A couple of years before Boone went to Kentucky, Steiner, or Stoner, and Harrod, two hunters from Pittsburgh, who had passed through the Illinois, came down to hunt in the bend of the Cumberland, where Nashville now stands; they found vast numbers of buffalo, and killed a great many, especially around the licks, where the huge clumsy beasts had fairly destroyed most of the forest, treading down the young trees and bushes till the ground was left bare or covered with a rich growth of clover. The bottoms and the hollows between the hills were thickset with cane. Sycamore grew in the low ground, and toward the Mississippi were to be found the persimmon and cottonwood.
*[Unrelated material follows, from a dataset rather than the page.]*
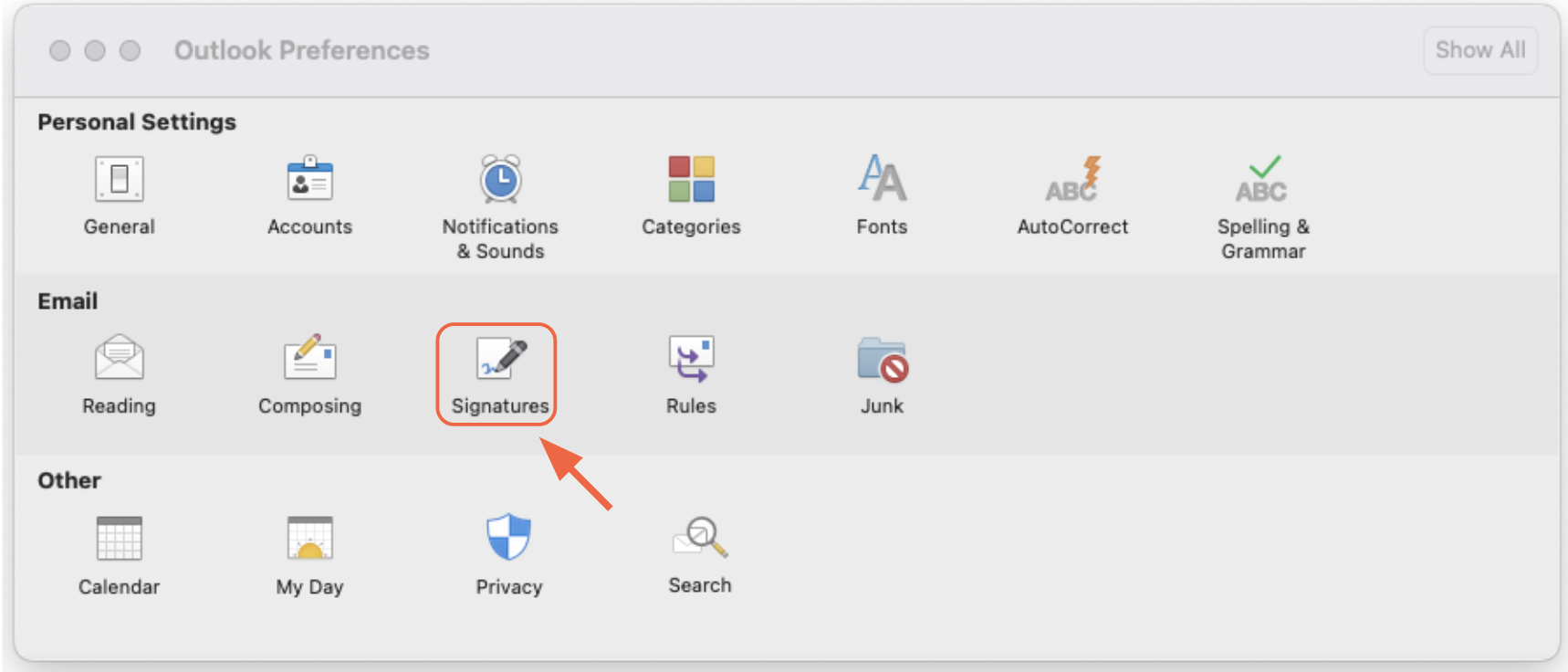
Task: Minimize the Outlook Preferences window
Action: 95,51
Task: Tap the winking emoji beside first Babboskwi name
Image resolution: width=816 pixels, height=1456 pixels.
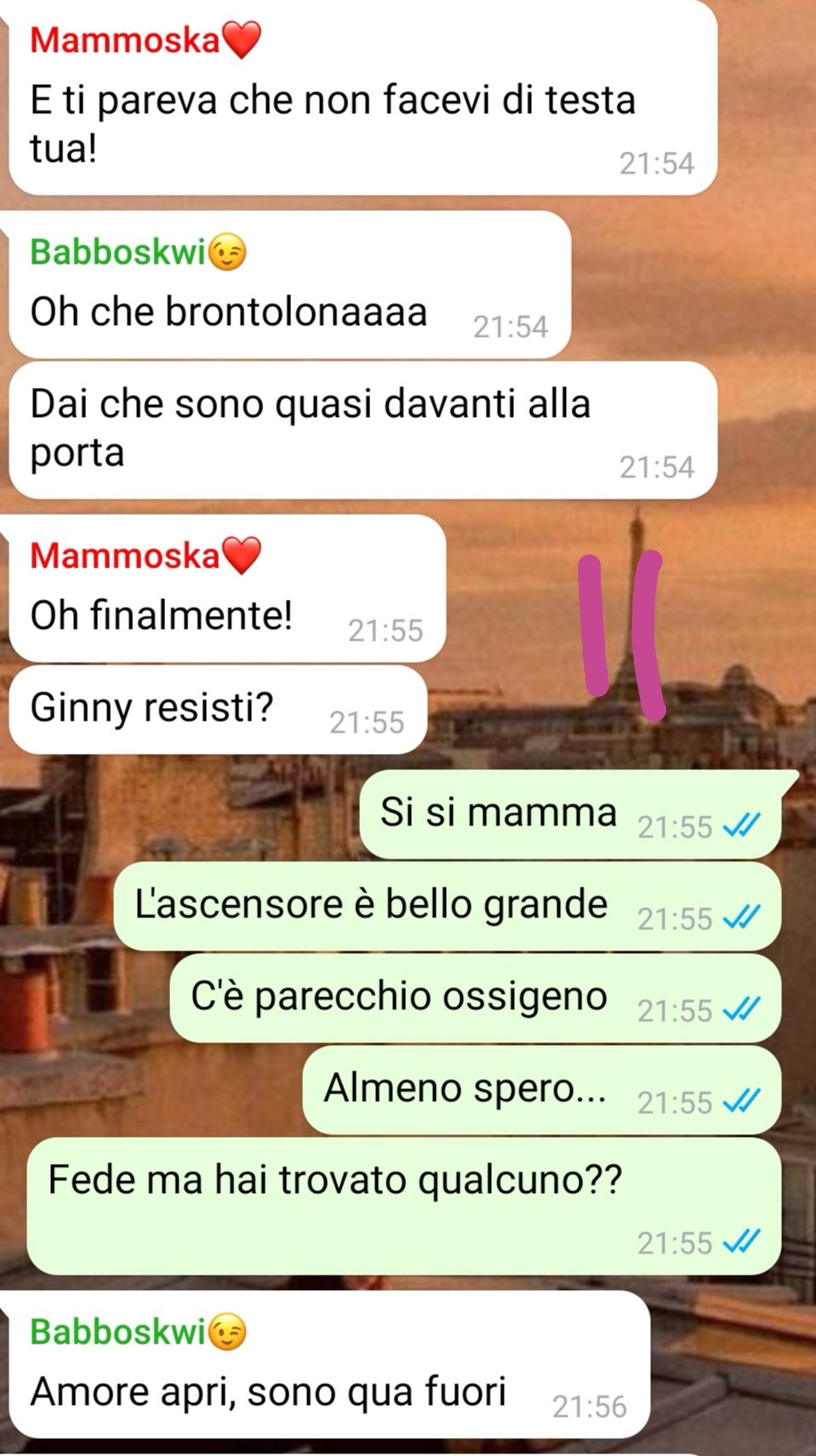Action: [x=227, y=253]
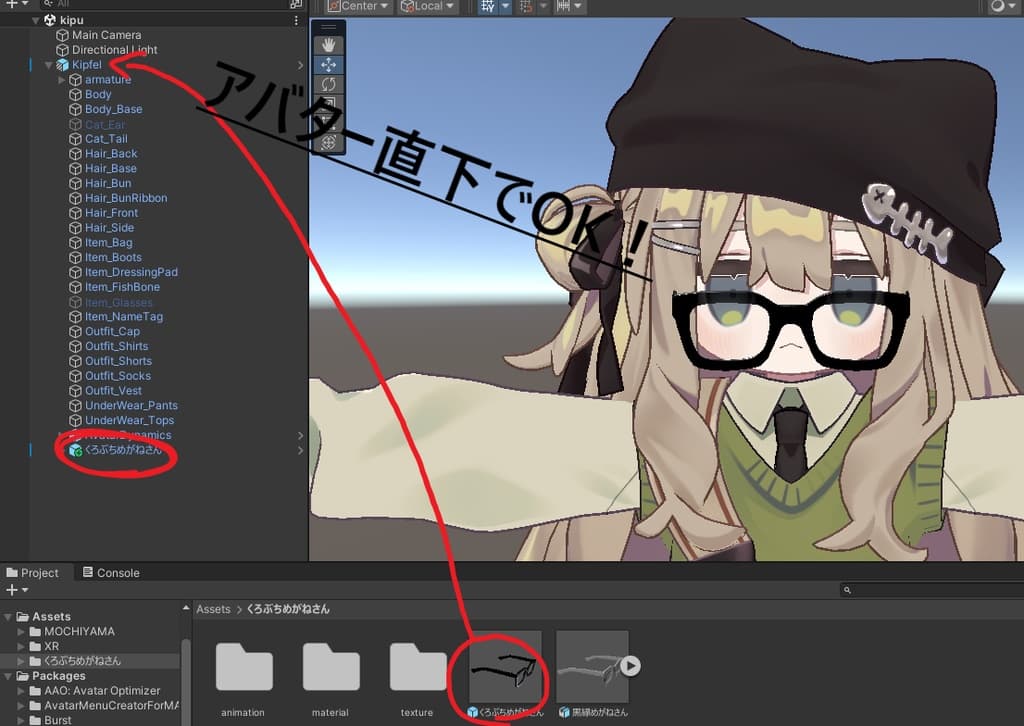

Sometimes the forest was open and composed of huge trees; elsewhere it was of thicker, smaller growth. Everywhere game abounded, and it was nowhere very wary.
Other hunters of whom we know even the names of only a few, had been through many parts of the wilderness before Boone, and earlier still Frenchmen had built forts and smelting furnaces on the Cumberland, the Tennessee, and the head tributaries of the Kentucky. Boone is interesting as a leader and explorer; but he is still more interesting as a type. The west was neither discovered, won, nor settled by any single man. No keen-eyed statesman planned the movement, nor was it carried out by any great military leader; it was the work of a whole people, of whom each man was impelled mainly by sheer love of adventure; it was the outcome of the ceaseless strivings of all the dauntless, restless backwoods folk to win homes for their descendants and to each penetrate deeper than his neighbors into the remote forest hunting-grounds where the perilous pleasures of the chase and of war could be best enjoyed. We owe the conquest of the west to all the backwoodsmen, not to any solitary individual among them; where all alike were strong and daring there was no chance for any single man to rise to unquestioned preeminence.